Rainforest, vintage lace, and mystery

Queensland writer Karen Foxlee’s novel The Midnight Dress enfolded me into its world more than any book I’ve read for years. The story takes place in the tiny town of Leonora which lies between tropical bays and a mountain cloaked in rainforest. When fifteen-year-old Rose Lovell arrives in town with her itinerant alcoholic father, she is still grieving for her barely-remembered mother who has drowned. Perpetual outsiders, they settle into the Paradise caravan park.

But when Rose is befriended by pretty Pearl Kelly, she discovers the town is on the brink of its Harvest Festival. Their tradition is that all the teenage girls in town, wearing their loveliest dresses, must parade on floats through the streets so that a Harvest Queen may be chosen. Hiding her hurts behind her armour of Goth black, Rose is not a girl who usually seeks party frocks, but Pearl draws her in. Rose finds a dressmaker, an eccentric old woman named Edie Baker, who lives in a sagging, rambling old house on the edge of the rainforest. Rose has no money so Edie offers her a free choice of the ancient fabrics stored amongst the shambles of her hoardings. But Rose will not choose to create a conventional dress for a young girl. The dress will be fashioned of indigo silk taffeta and vintage black lace and beads. It will be a midnight dress.

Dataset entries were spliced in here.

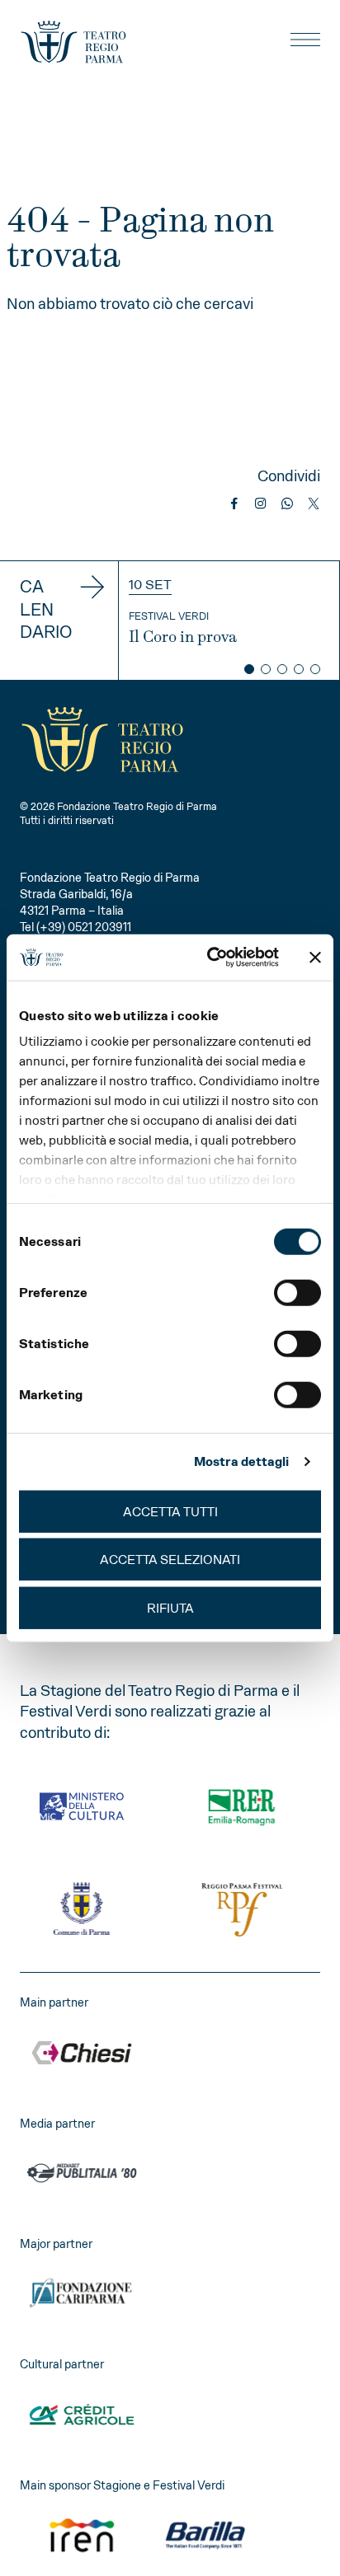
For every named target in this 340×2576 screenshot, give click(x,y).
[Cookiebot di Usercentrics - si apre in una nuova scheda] (210, 957)
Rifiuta (170, 1607)
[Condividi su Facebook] (234, 503)
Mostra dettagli (242, 1461)
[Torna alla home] (73, 42)
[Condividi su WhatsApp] (287, 503)
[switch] (297, 1292)
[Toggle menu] (305, 39)
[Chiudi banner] (315, 957)
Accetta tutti (170, 1511)
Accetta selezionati (170, 1559)
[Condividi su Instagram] (260, 503)
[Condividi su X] (313, 503)
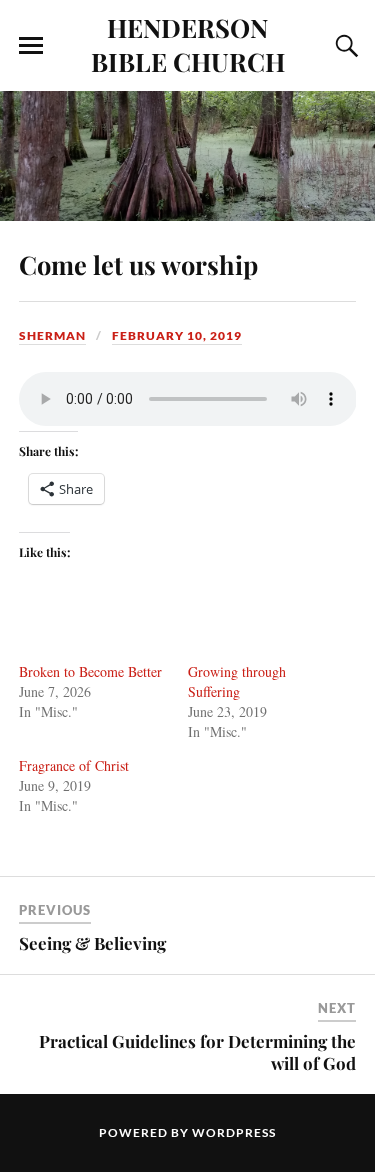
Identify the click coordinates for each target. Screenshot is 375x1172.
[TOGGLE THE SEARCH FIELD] (344, 46)
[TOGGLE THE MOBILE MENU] (31, 46)
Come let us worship (138, 264)
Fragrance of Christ (74, 765)
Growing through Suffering (237, 681)
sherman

And Edie will relate her parents’ long-ago love story as she teaches Rose to make the pattern and stitch the fabric by hand. Edie tells of a cabin built by her father high on the wild mountain which looms next to her house. The hut was a love gift for her mother. Through the story Rose becomes drawn to explore the rainforest world. She scrambles upwards through lianas and braves rocks over racing streams to find the decaying hut. It becomes a refuge, a place of love; the home she never had. Karen Foxlee takes us on a sensory journey through the rainforest so powerfully that, to me, it almost becomes a character in the book – moss, ferns, strangler figs, dim gullies full of boulders, screeching birds and ‘the dank green breath of the mountain.’ It is the monsoon season and birds and plants are bursting with vitality. This force of nature seems to seep into the town – ‘all through the wet season girls dream a plumage of dresses.’ Sleazy older men flirt with teenage girls who flaunt their new-found sexuality.

I have written little more than the set-up for the main plot. I will not commit the reviewer’s direst sin of giving away details of the ongoing story. But, from the start, there is a dark tension which I have tried to avoid even hinting at. I’m not a fan of the mystery novel in general, but this one is character-driven and also a book set in a wild place which is vividly portrayed. It held me in its grip to the end.